Laurie Ann Goldman, former CEO of clothing manufacturer Spanx, replaced Fernandez as Tupperware CEO on October 17, 2023.

On September 16, 2024, Tupperware Brands Corp. announced that they were preparing to file for Chapter 11 bankruptcy protection later in the week after a failed comeback after beneficial sales during the COVID-19 pandemic. The company's stock fell nearly 60% after the announcement. On September 17, the company was delisted from the New York Stock Exchange, and commenced trading over-the-counter. On September 18, Tupperware Brands filed for Chapter 11 bankruptcy protection, with plans to continue operating during the proceedings. In October, Tupperware avoided its liquidation via a deal with its creditors. In November 2024, the Tupperware brand name was acquired by Party Products LLC, who will allow for Tupperware's operations to continue.

==Brands==
A decade after starting business in the United States, Tupperware expanded into Europe. By 1965, the company had a presence in six European countries, and then launched in Singapore, Japan, and Australia.
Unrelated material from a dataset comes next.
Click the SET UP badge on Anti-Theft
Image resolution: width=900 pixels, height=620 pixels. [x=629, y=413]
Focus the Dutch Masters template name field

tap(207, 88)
Tupperware also had sales offices in Africa and Latin America before 1970. After that, Tupperware Brands expanded to almost 100 countries around the world under seven brands connected to it: the brands Tupperware, Avroy Shlain, BeautiControl, Fuller Cosmetics (including Armand Dupree), NaturCare, Nutrimetics, and Nuvo.

In 2008, due to its success in developing the brand's name in China, India, and Indonesia, Tupperware received awards for "Most Favored Brand by Women" and "Company with the Best Corporate Face."

== Awards ==
In 2010, the company was ranked equal #2 in Fortunes Most Admired Home equipment and furnishings section.